De manhã, quando os silvos das fábricas sobressaltavam todos os lares, Madalena ia encostar-se ao postigo, no beco do Mirante.
Era um beco triste que assustava o sol. Subia em socalcos a encosta pedregosa, ladeada por paredes que vestiam luto e portas baixas que semelhavam buracos. Silencioso e sombrio, tinha ao alto, sobre rochas tisnadas, uma velha oliveira que manchava de cinzento o azul do céu. Naquele beco a vida estiolava.
Madalena via passar, ao fundo, as antigas companheiras, que lhe acenavam de fugida e seguiam caminho a lamentá-la:
- Tão magra que está!
- Coitada. Aquela não deita fora o Inverno.

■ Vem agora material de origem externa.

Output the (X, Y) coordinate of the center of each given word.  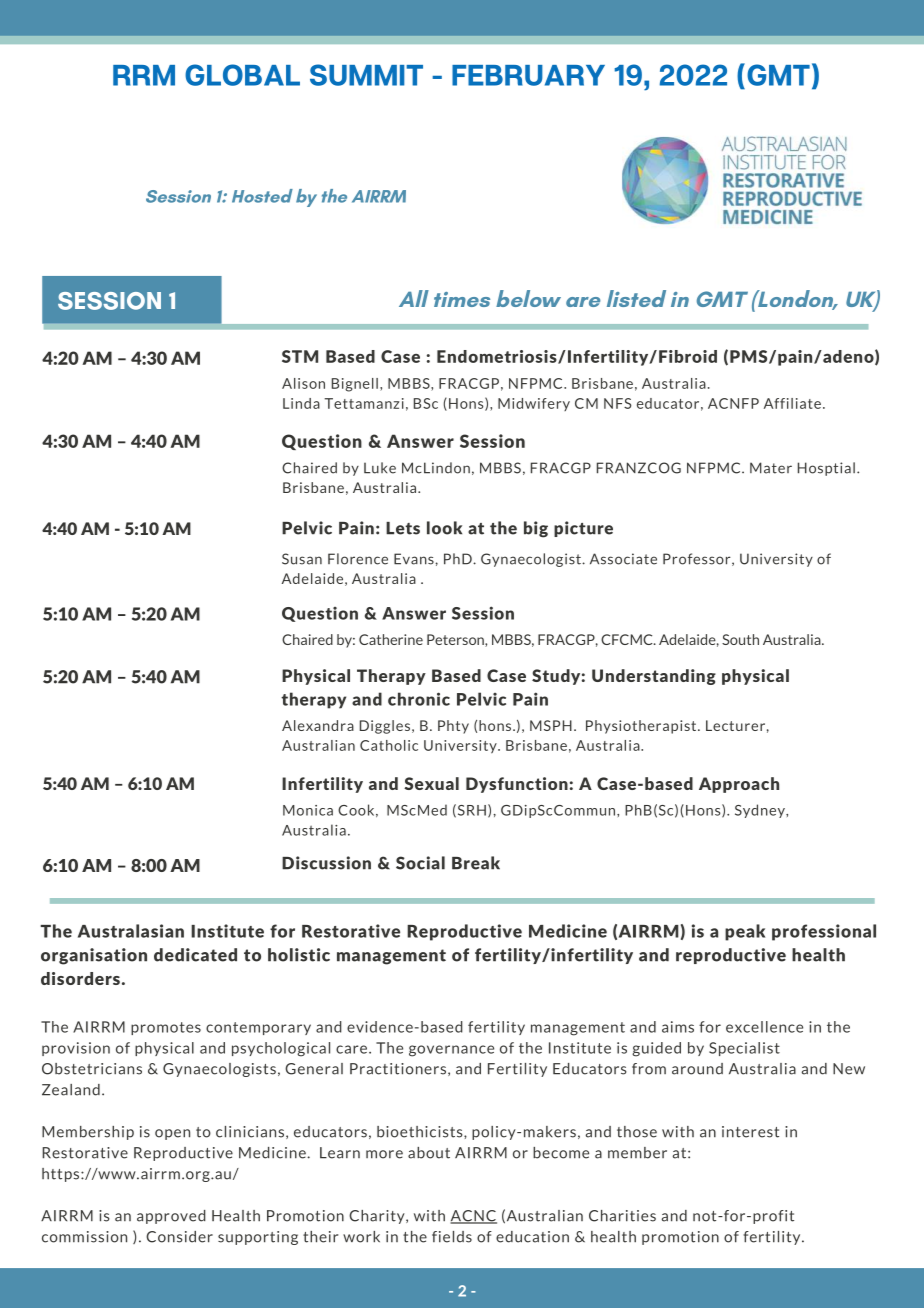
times (462, 299)
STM (300, 356)
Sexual (431, 783)
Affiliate (792, 403)
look (444, 528)
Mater (771, 468)
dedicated (195, 955)
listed (636, 298)
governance (451, 1051)
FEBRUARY (528, 75)
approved (171, 1217)
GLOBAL (242, 75)
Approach (739, 785)
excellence (764, 1027)
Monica (308, 810)
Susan (302, 559)
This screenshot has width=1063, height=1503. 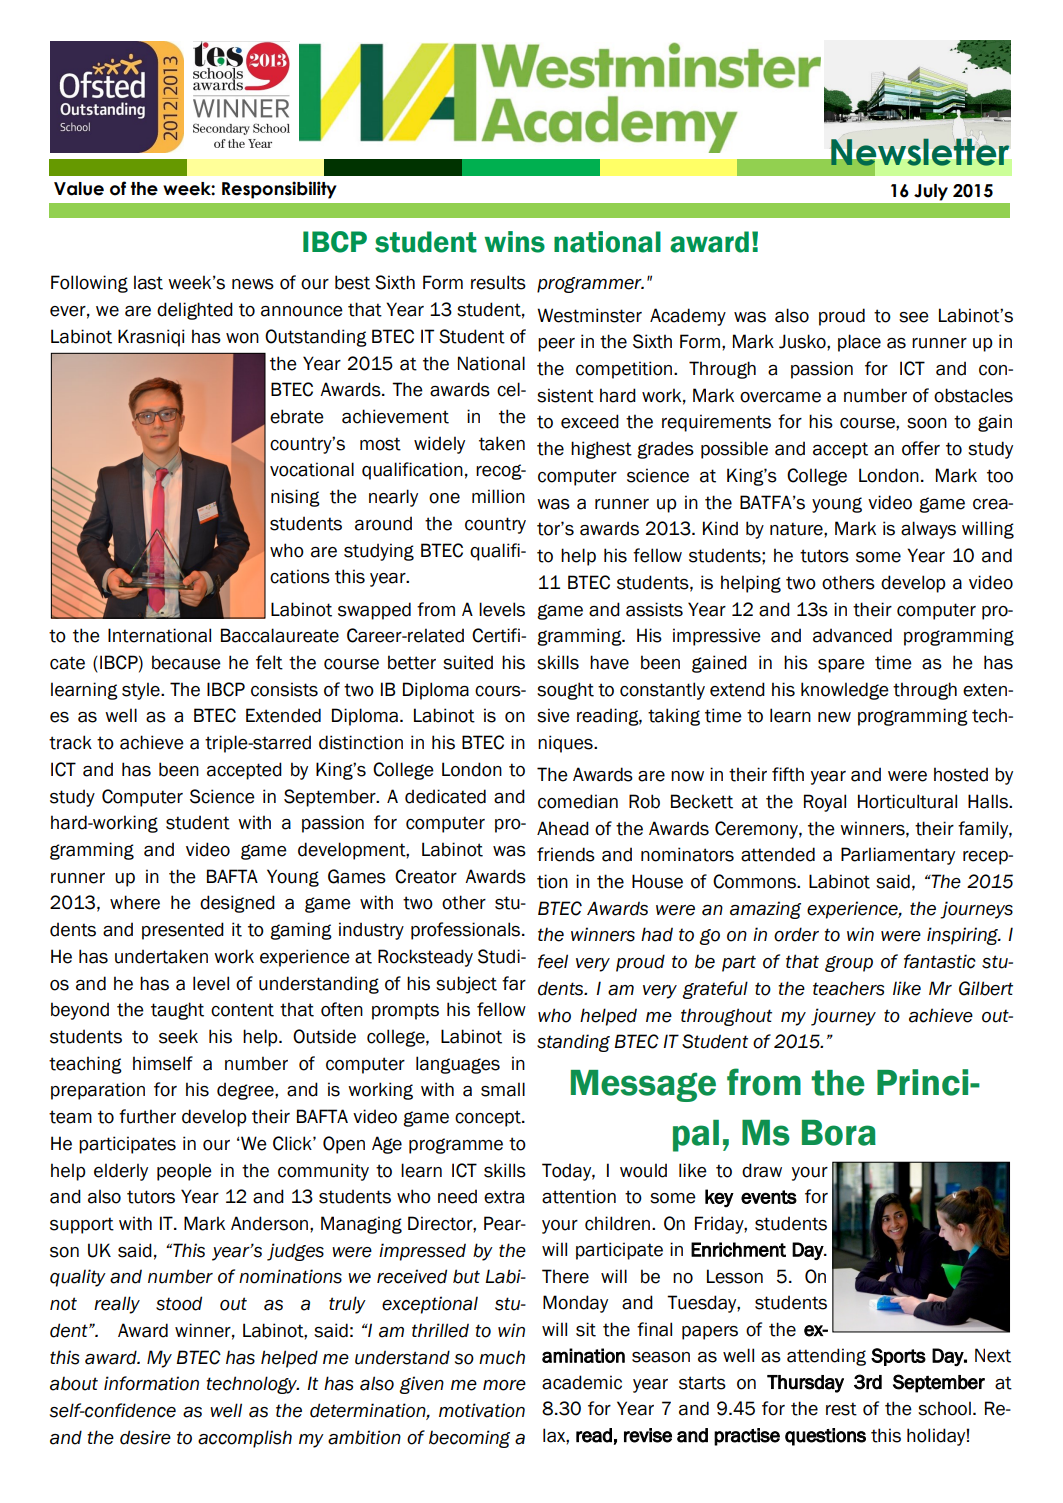 What do you see at coordinates (504, 1385) in the screenshot?
I see `more` at bounding box center [504, 1385].
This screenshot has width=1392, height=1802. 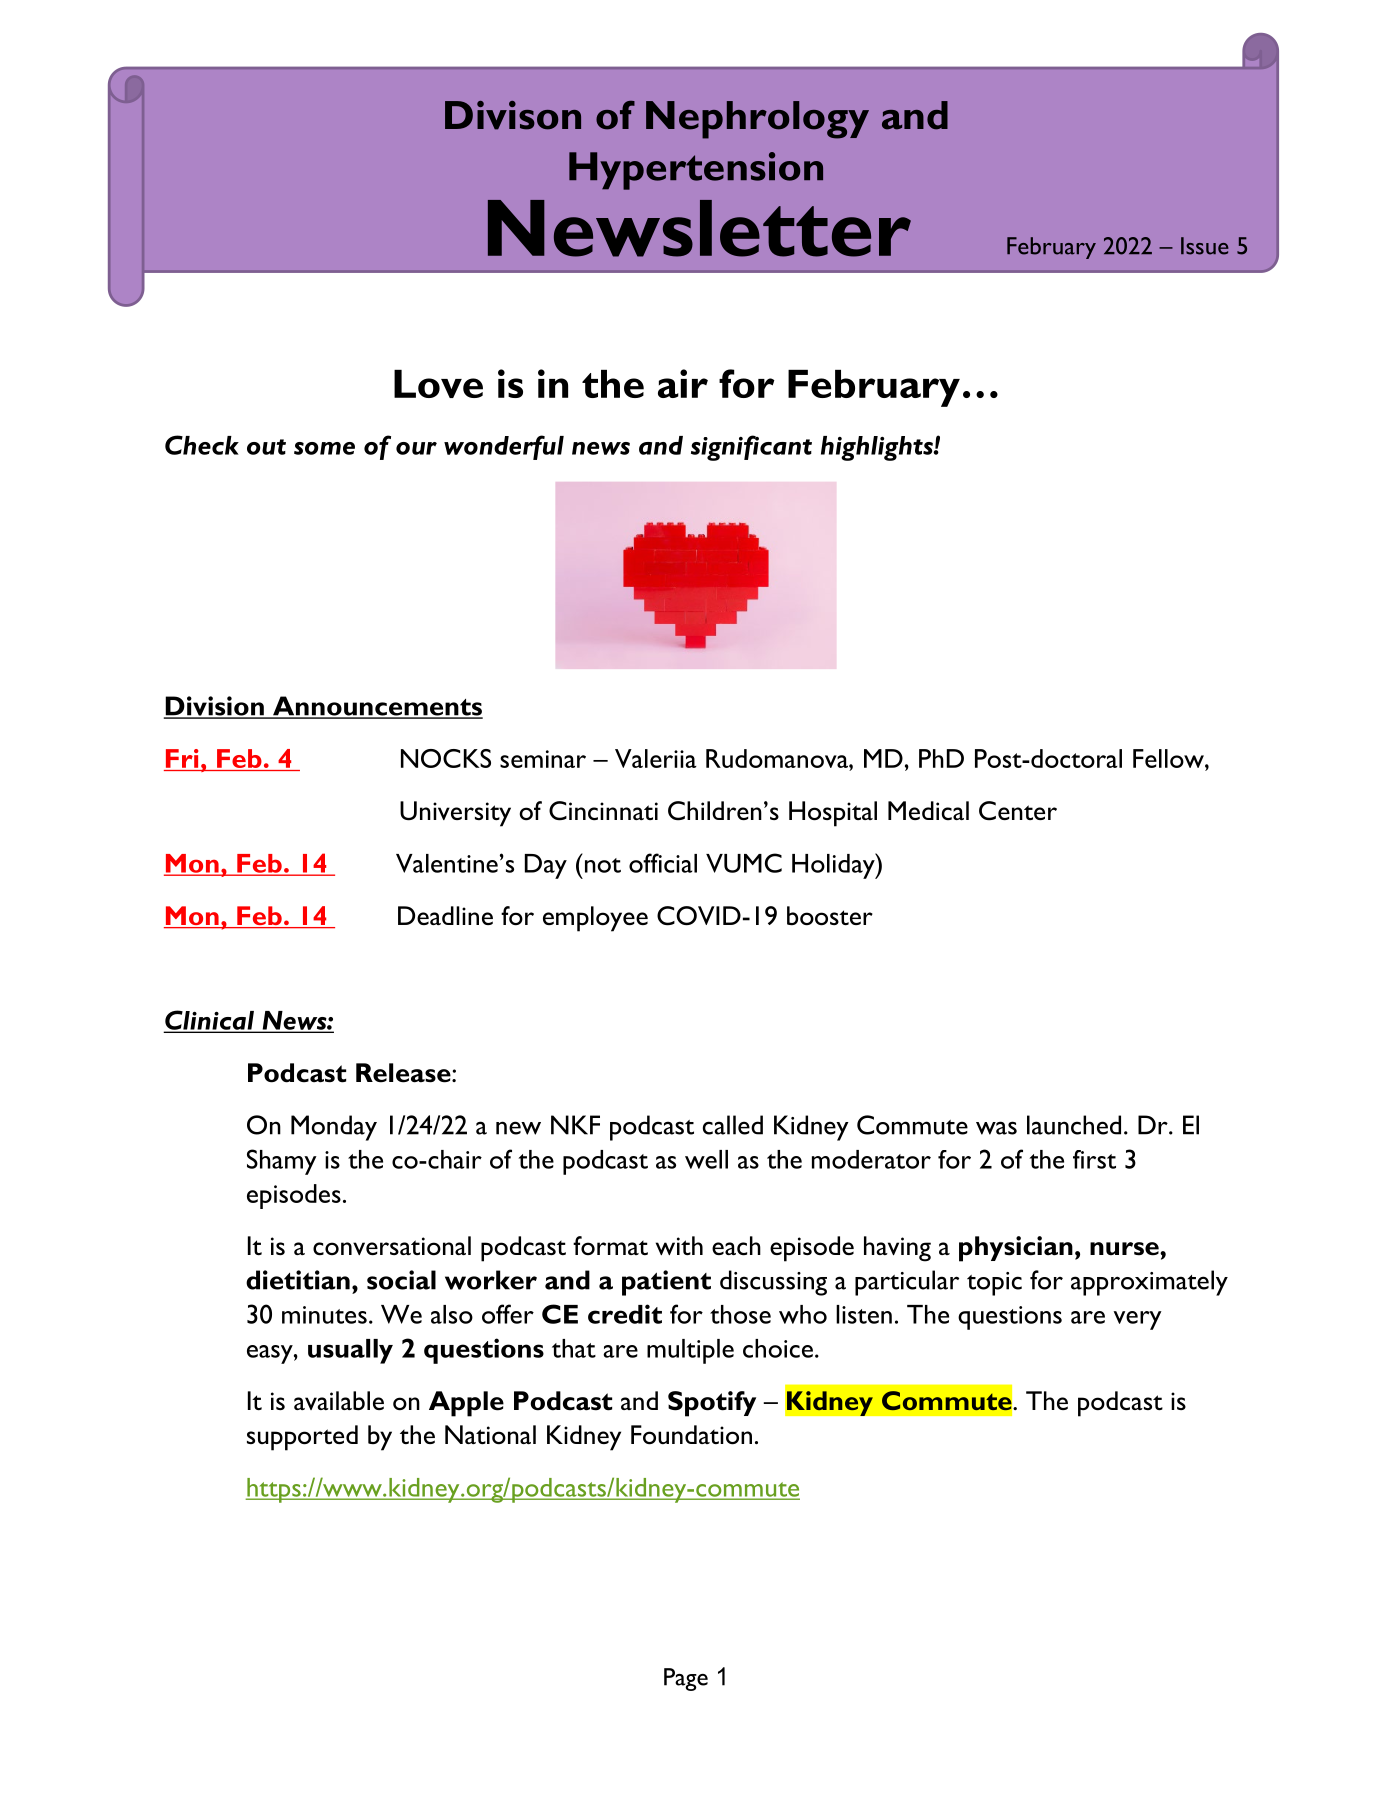 What do you see at coordinates (210, 1021) in the screenshot?
I see `Clinical` at bounding box center [210, 1021].
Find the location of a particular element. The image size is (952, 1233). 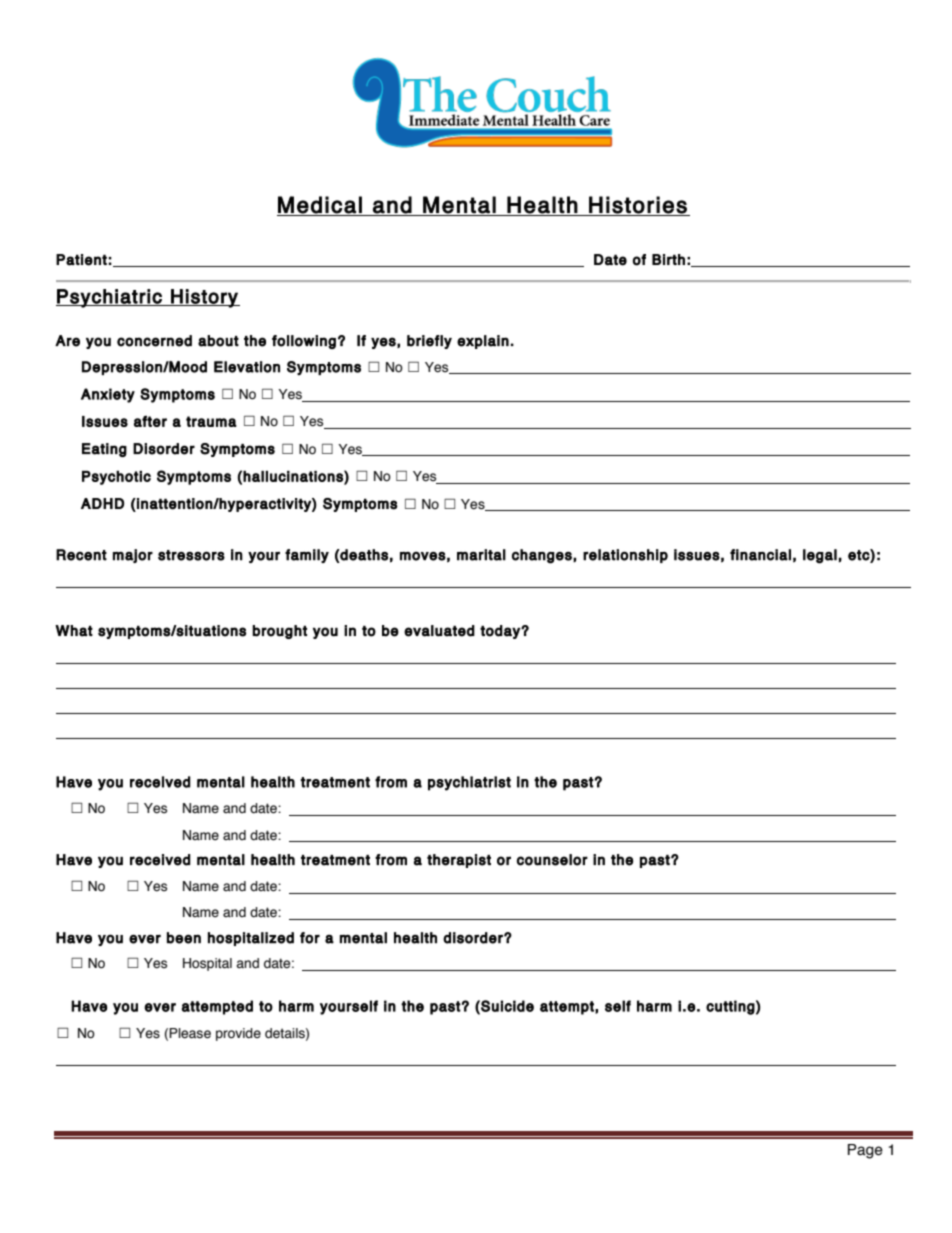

E ela ficava a ouvir-lhes o sussurro das vozes e a recordar o tempo em que também era tecedeira. Depois, dava os bons-dias à velhota sua amiga, que, manca-não-manca, passava sempre atrasada.
- Tás melhor?
- Obrigada, Ti Rosa. Prà semana talvez já vá consigo.
Assim dizia há muito tempo, desde que o primeiro escarro lhe avermelhara o lenço. Mas os dias somavam meses − e as melhoras eram como o sol de Inverno.
"Esteiros", Soeiro Pereira Gomes
(Soeiro Pereira Gomes nasceu no dia 14 de Abril de 1909. Morreu e 1949.)